Copy out every one of the entries below word for word, keeping each line and its punctuation unchanged.
▼
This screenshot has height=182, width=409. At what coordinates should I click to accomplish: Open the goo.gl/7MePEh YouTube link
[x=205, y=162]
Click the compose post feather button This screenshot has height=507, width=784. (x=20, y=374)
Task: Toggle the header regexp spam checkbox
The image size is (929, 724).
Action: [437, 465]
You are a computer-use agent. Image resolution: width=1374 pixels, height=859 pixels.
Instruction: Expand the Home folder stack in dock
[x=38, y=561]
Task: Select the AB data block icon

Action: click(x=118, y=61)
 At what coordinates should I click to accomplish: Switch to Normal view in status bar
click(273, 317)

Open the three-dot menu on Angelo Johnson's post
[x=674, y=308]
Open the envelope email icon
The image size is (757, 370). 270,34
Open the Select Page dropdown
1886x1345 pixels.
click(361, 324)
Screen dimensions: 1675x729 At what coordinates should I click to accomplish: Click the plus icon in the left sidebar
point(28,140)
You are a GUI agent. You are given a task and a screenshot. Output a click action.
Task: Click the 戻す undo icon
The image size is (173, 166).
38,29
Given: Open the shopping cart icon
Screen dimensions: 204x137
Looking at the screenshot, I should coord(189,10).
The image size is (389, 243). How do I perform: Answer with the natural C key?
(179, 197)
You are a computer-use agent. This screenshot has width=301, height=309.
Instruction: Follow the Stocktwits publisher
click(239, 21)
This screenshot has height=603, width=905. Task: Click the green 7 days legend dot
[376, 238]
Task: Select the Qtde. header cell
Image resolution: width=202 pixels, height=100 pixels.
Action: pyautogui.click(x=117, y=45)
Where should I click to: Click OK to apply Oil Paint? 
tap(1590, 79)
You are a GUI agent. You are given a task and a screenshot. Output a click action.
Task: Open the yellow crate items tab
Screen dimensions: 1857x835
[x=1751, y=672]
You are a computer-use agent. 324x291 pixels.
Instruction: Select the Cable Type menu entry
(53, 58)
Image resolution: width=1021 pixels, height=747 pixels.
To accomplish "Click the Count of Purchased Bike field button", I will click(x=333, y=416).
▲
- TASK ANSWER
This screenshot has height=182, width=409. At what coordinates should I click to accomplish: Open the goo.gl/7MePEh YouTube link
[x=205, y=162]
Click the compose post feather button This screenshot has height=507, width=784. (x=20, y=374)
Task: Toggle the header regexp spam checkbox
The image size is (929, 724).
Action: [437, 465]
You are a computer-use agent. Image resolution: width=1374 pixels, height=859 pixels.
Instruction: Expand the Home folder stack in dock
[x=38, y=561]
Task: Select the AB data block icon

Action: click(x=118, y=61)
 At what coordinates should I click to accomplish: Switch to Normal view in status bar
click(273, 317)

Open the three-dot menu on Angelo Johnson's post
[x=674, y=308]
Open the envelope email icon
The image size is (757, 370). 270,34
Open the Select Page dropdown
1886x1345 pixels.
click(361, 324)
Screen dimensions: 1675x729 At what coordinates should I click to accomplish: Click the plus icon in the left sidebar
point(28,140)
You are a GUI agent. You are given a task and a screenshot. Output a click action.
Task: Click the 戻す undo icon
The image size is (173, 166).
38,29
Given: Open the shopping cart icon
Screen dimensions: 204x137
Looking at the screenshot, I should coord(189,10).
The image size is (389, 243). How do I perform: Answer with the natural C key?
(179, 197)
You are a computer-use agent. This screenshot has width=301, height=309.
Instruction: Follow the Stocktwits publisher
click(239, 21)
This screenshot has height=603, width=905. Task: Click the green 7 days legend dot
[376, 238]
Task: Select the Qtde. header cell
Image resolution: width=202 pixels, height=100 pixels.
Action: pyautogui.click(x=117, y=45)
Where should I click to: Click OK to apply Oil Paint? 
tap(1590, 79)
You are a GUI agent. You are given a task and a screenshot. Output a click action.
Task: Open the yellow crate items tab
Screen dimensions: 1857x835
[x=1751, y=672]
You are a computer-use agent. 324x291 pixels.
Instruction: Select the Cable Type menu entry
(53, 58)
Image resolution: width=1021 pixels, height=747 pixels.
To accomplish "Click the Count of Purchased Bike field button", I will click(x=333, y=416).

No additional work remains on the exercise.